In a recent Federal Court ruling, the highest penalty for misleading conduct this year with a hard hitting $5.26 million fine; the price of miscommunication proving to be a heavy toll.
Although unrelated to the construction industry, it provides wake-up call for all companies that are making claims they simply can’t meet. The penalty was handed down to Optus who tried to have the benefit of misleading advertisement headlines while purporting to correct the misleading impression.
The court was scathing in rejecting arguments that persons reading the advertisement would understand the purported disclaimer
“Contrary to the submission, it would only be exceptionally gifted individuals who would grasp the full import of those words on first seeing them in the advertisement.

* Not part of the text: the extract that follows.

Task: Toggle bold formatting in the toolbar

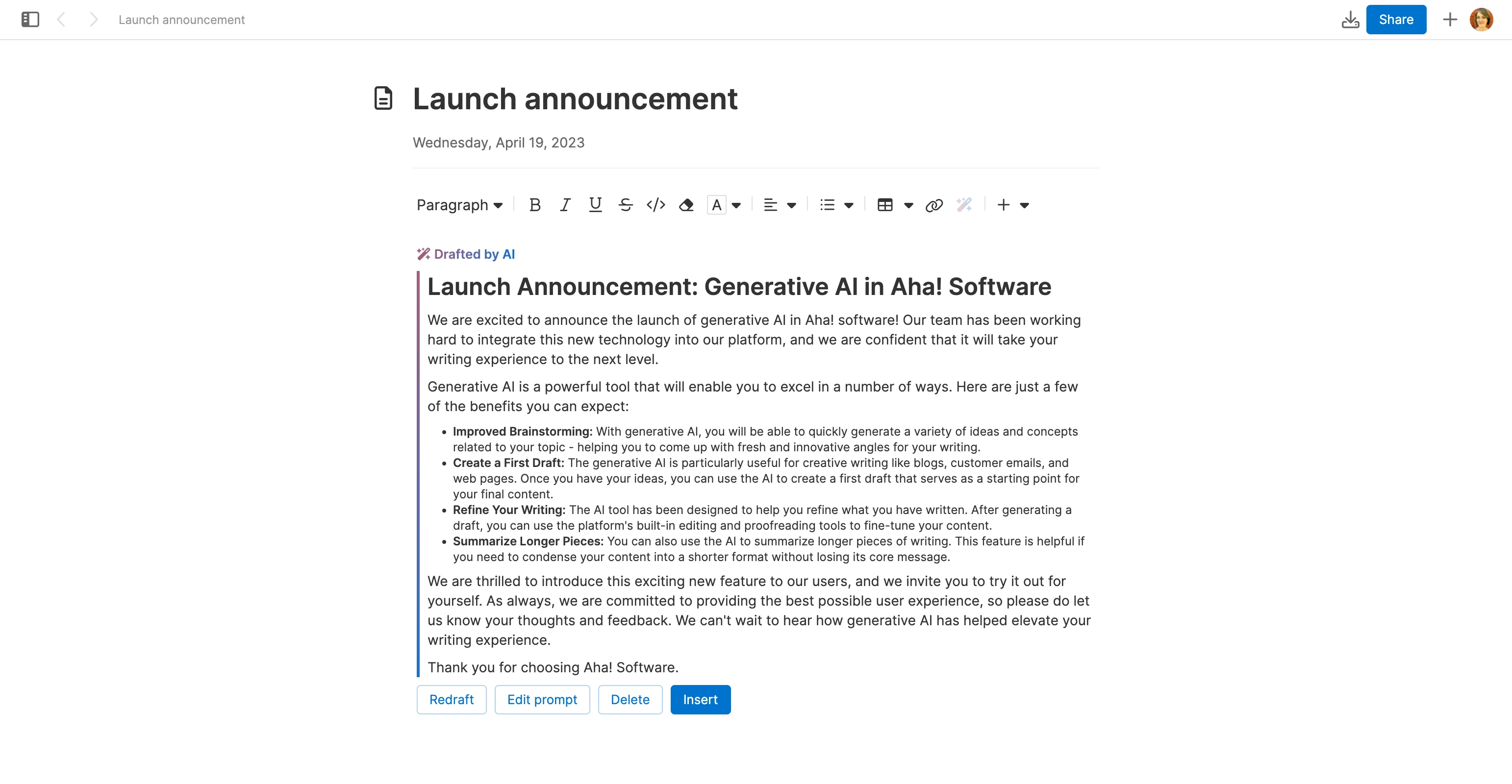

This advertisement plainly misleads consumers into thinking that they will receive 150GB of broadband when they are getting no such thing unless they assiduously ensure that they exhaust all of their off-peak usage allowance before exhausting their peak usage allowance. In other words, the disclaimer was ineffective” The Court stated.

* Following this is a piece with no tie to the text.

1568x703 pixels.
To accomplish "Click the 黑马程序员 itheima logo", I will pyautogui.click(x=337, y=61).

These kinds of small print tactics are often used in advertising as a means of gaining greater exposure. Often the means behind these seemingly sneaky advertising strategies are not malicious or overtly misleading, simply tactical marketing steps taken without reflection to focus the advertisement on the most attractive features. Other times they are simply misleading. In either scenario it is clear that those found guilty of this offence will be punished severely.

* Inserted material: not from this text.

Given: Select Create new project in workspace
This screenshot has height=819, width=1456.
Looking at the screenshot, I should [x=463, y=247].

“The principal purpose of a financial penalty in this context is, as French J has observed, ‘to put a price on contravention that is sufficiently high to deter repetition by the contravener and by others who might be tempted to contravene the Act’. Court should not leave room for any impression of weakness in its resolve to impose penalties sufficient to ensure the deterrence, not only of the parties actually before it, but also of others who might be tempted to think that contravention would pay, and detection lead merely to a compliance program for the future,” The Court said.
Although the courts found that “little loss or damage has been suffered by consumers on this occasion” they still imposed the $5.2 million fine referable to the profit that might have been gained by Optus as a result of campaigns that ran from Anzac day 2010 until October of the same year.
The case has ramifications for all those who deal with the public or who advertise to attract customers. Offers must now be carefully cast to avoid being viewed as misleading. Qualifications which are in small print and not able to be quickly and confidently understood will not wash.
The action by the Competition Watchdog is overdue, with no one remembering the “big safe and friendly” advertisements of Estate Mortgages just before they went into bankruptcy with massive debts.
While it is imperative for any competitive industry to be able to sell its green credentials, it is even more important that they be able to back their claims, or face legal consequences.
In these days of competition for lessees and for business, it will be harder and harder to escape if the green status of the building is exaggerated or promoted prior to it being fully earned. Promoting green options as part of the superior and healthy environment of a new development will be the subject of scrutiny if it is over pitched and unsupported by hard evidence.